Take the line with "Image resolution: width=1038" and every line after it in the entries below, and set them down exactly, without any pictures.

**Task data**

=== Section Start ===

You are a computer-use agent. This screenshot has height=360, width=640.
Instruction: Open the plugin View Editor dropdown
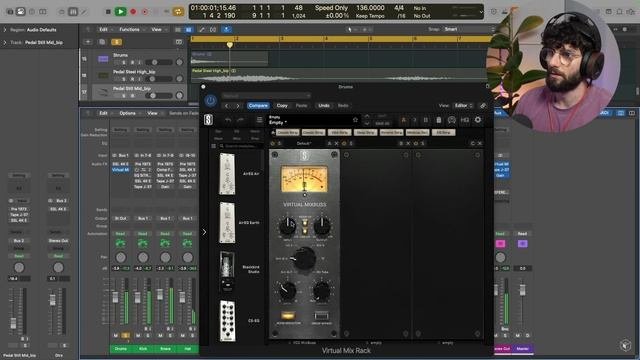click(464, 106)

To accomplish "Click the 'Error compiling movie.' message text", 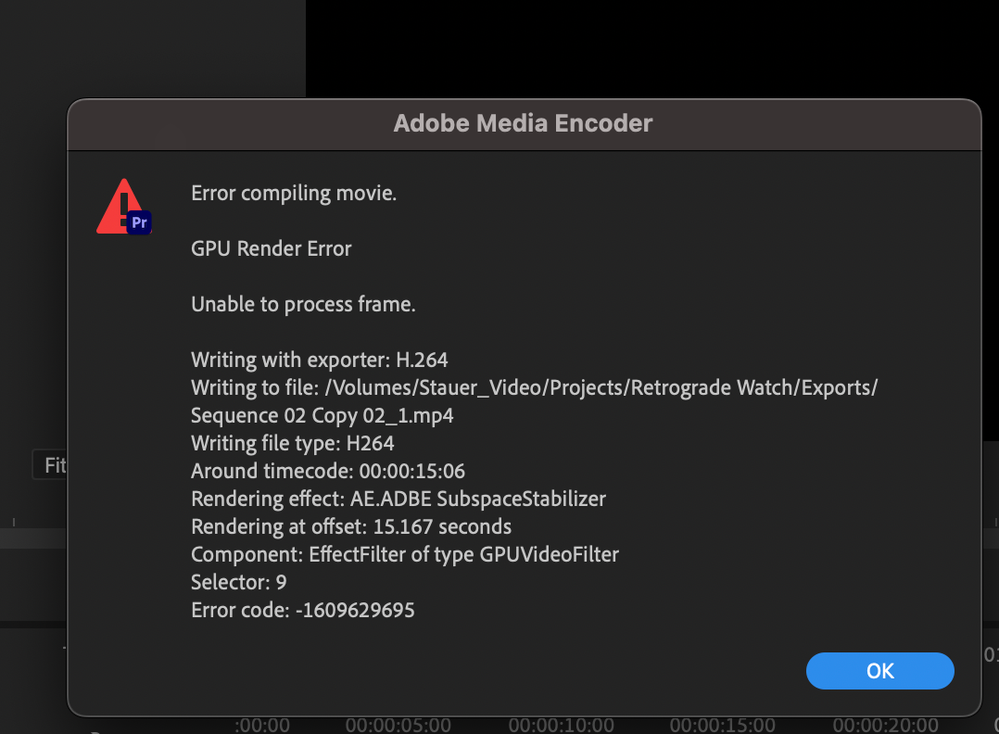I will coord(294,194).
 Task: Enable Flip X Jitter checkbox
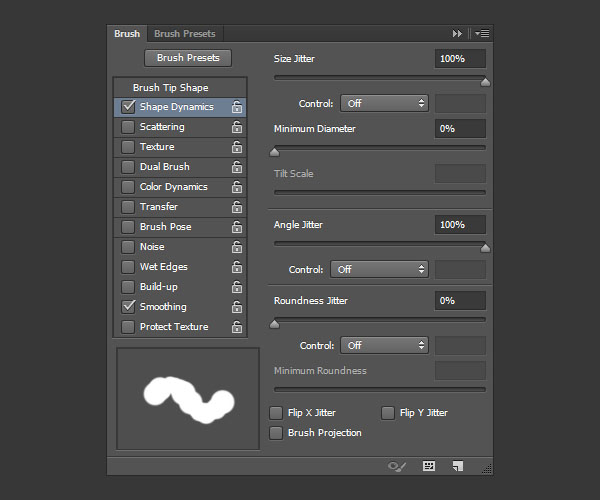pos(277,413)
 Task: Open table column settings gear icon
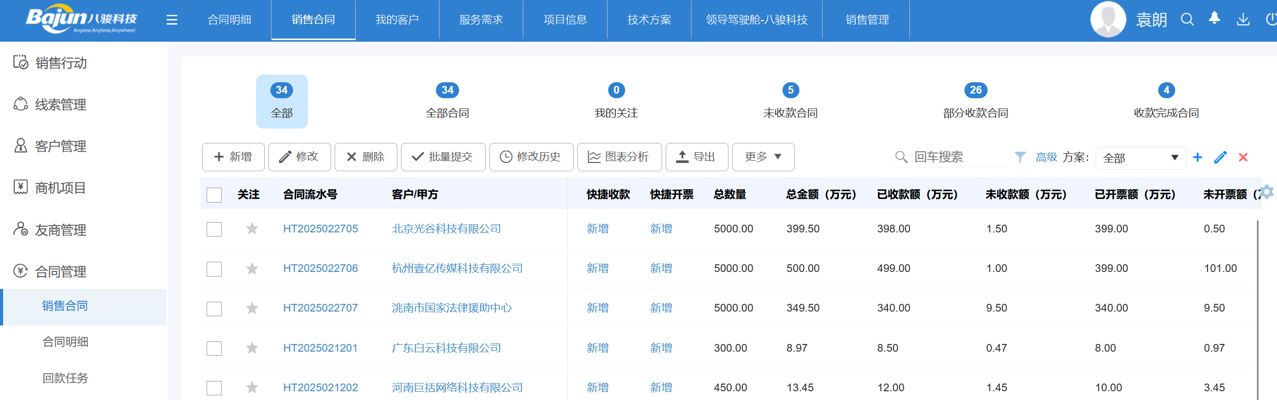pyautogui.click(x=1266, y=192)
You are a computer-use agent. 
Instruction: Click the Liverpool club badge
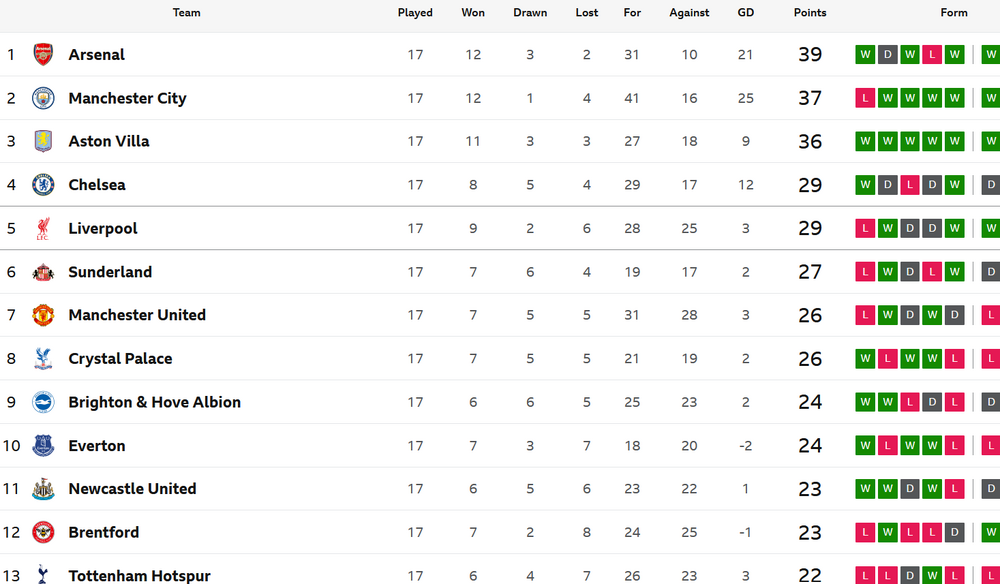43,228
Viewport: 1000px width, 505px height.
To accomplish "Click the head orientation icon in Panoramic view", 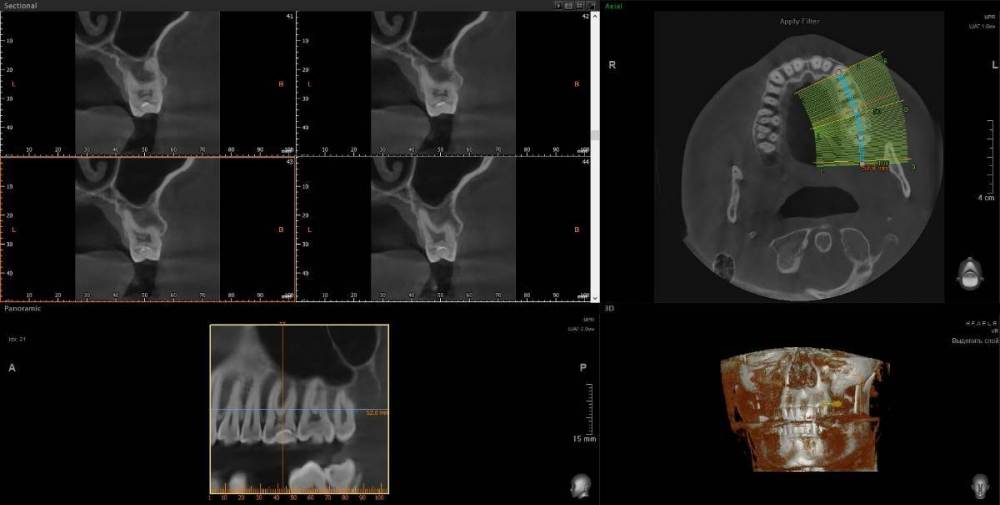I will 578,486.
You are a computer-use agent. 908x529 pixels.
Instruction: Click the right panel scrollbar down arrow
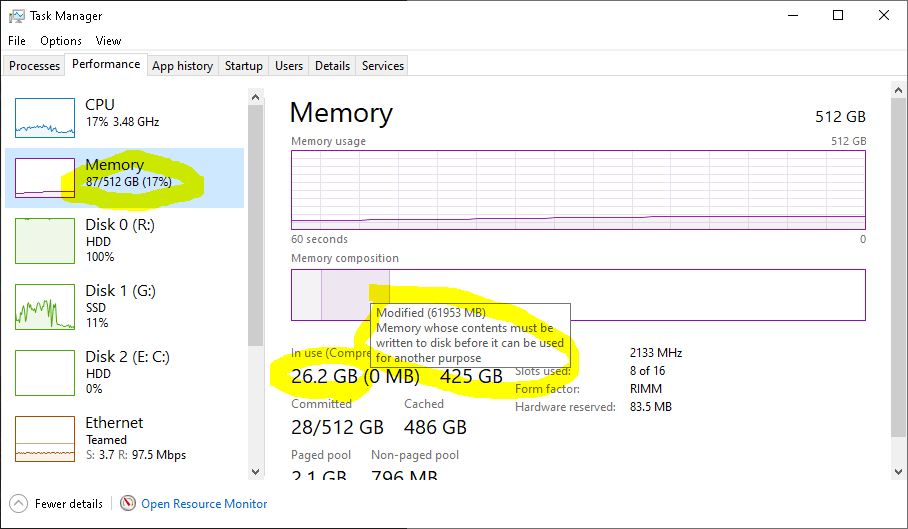pos(897,470)
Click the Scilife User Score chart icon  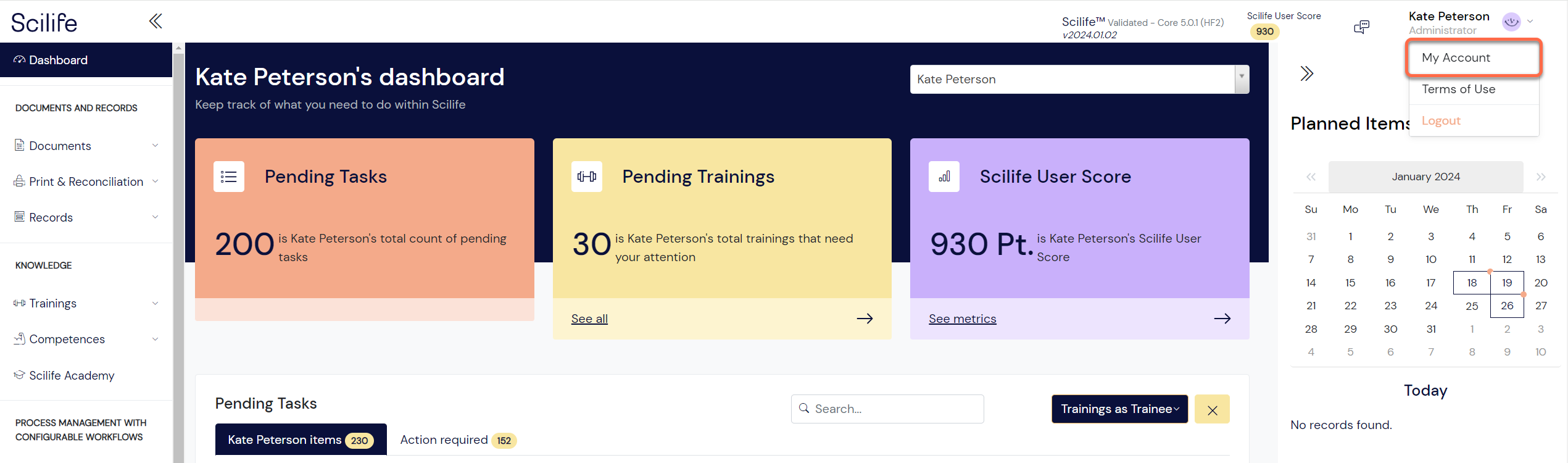click(944, 177)
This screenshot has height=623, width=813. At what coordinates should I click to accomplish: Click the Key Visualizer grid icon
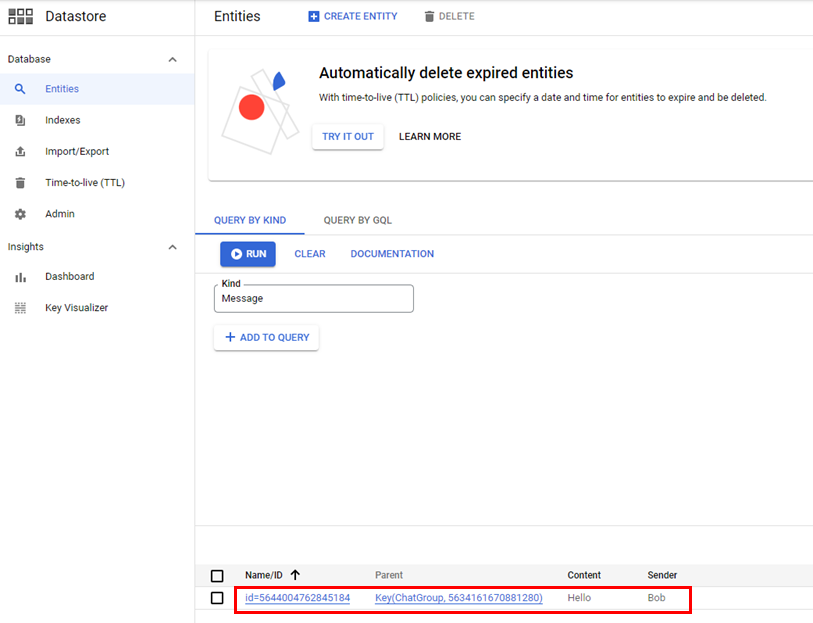coord(20,308)
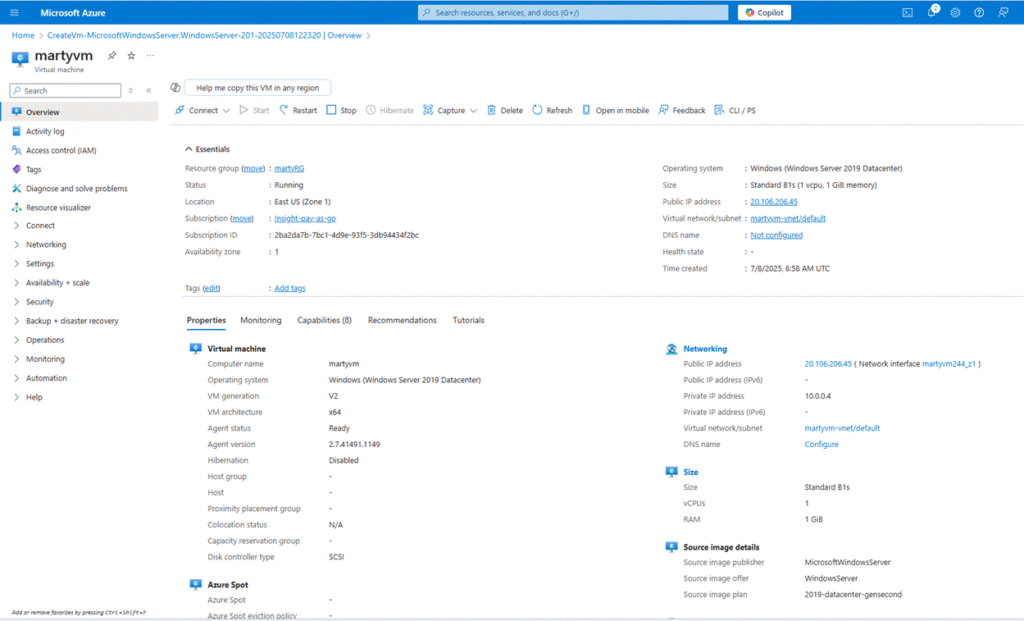Restart the virtual machine
The height and width of the screenshot is (621, 1024).
[298, 110]
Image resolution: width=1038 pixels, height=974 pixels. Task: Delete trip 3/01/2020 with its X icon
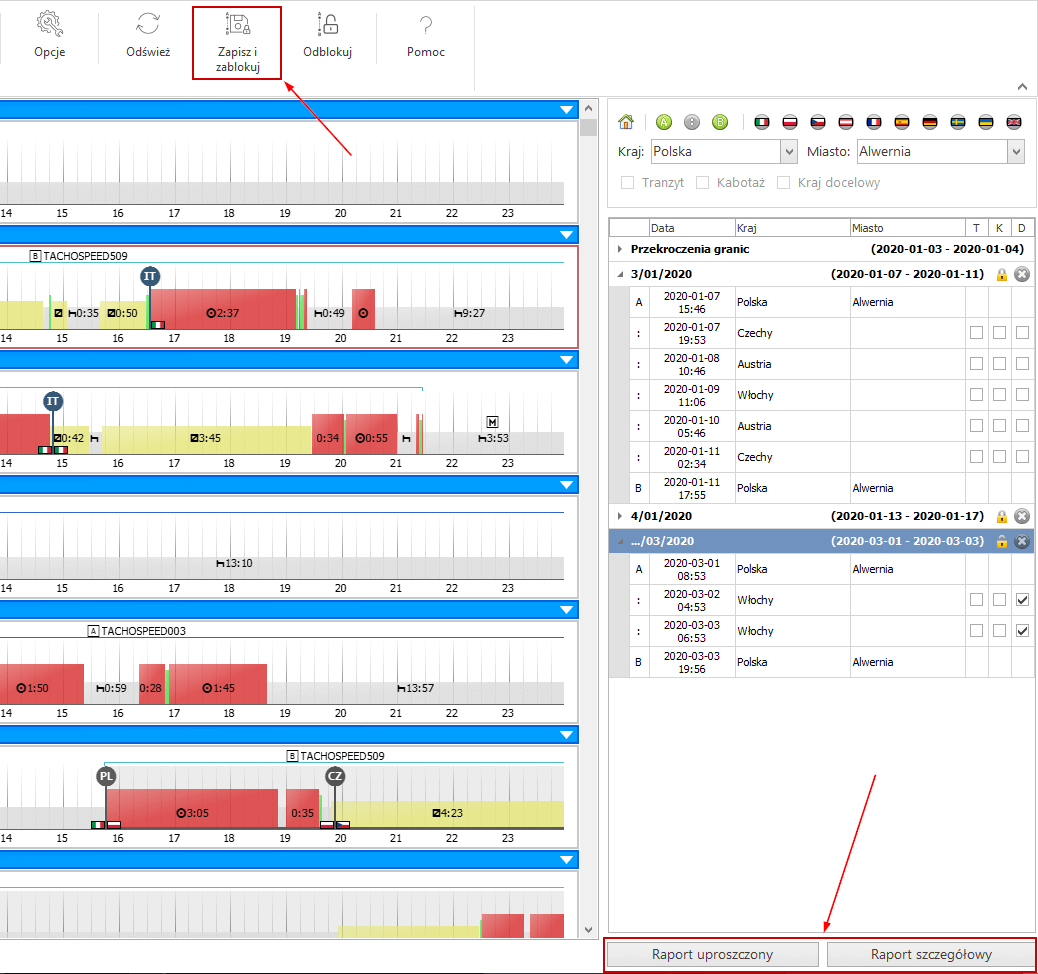(x=1022, y=274)
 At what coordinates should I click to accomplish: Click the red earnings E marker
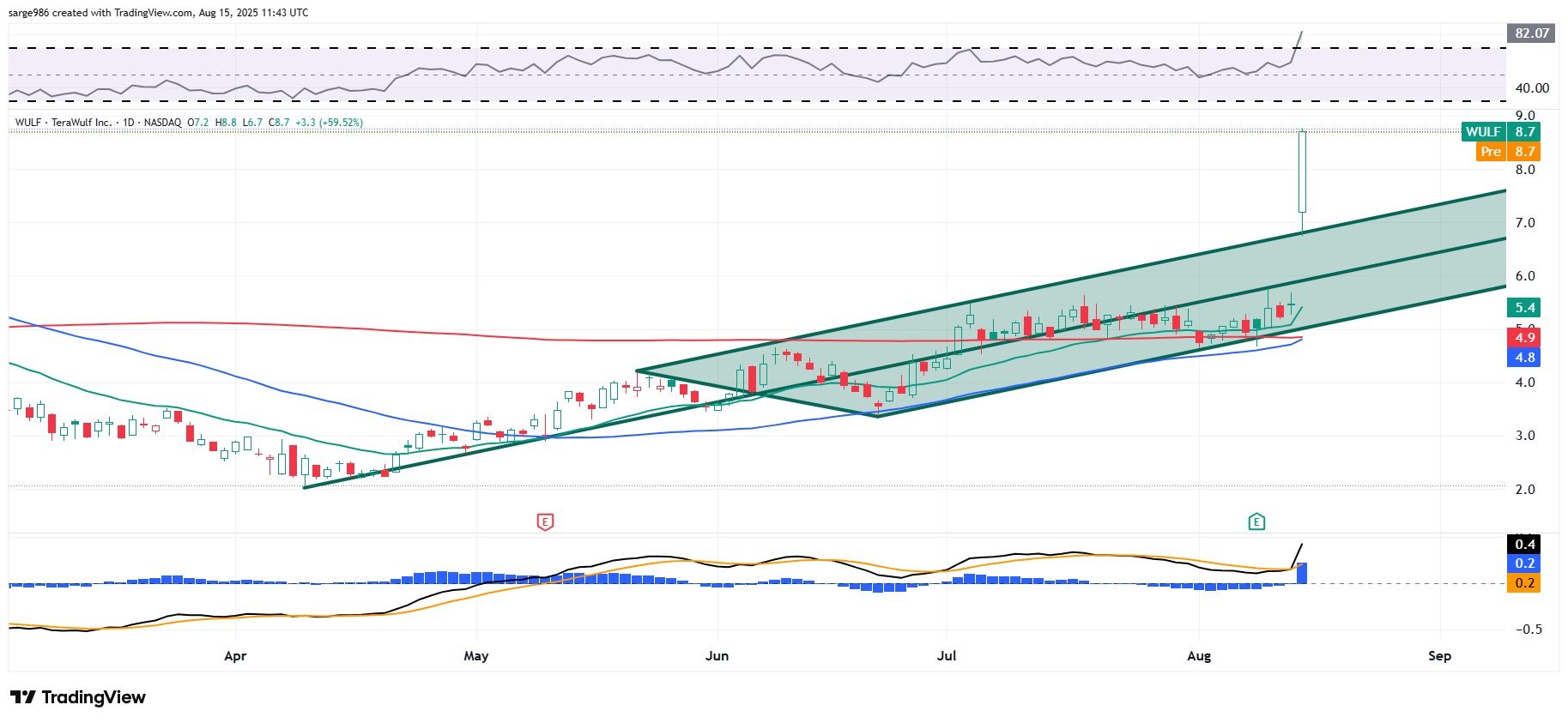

=== Section End ===

**Exercise output**
Image resolution: width=1038 pixels, height=974 pixels. Task: Delete trip 3/01/2020 with its X icon
(x=1022, y=274)
 At what coordinates should I click to accomplish: Click the red earnings E marker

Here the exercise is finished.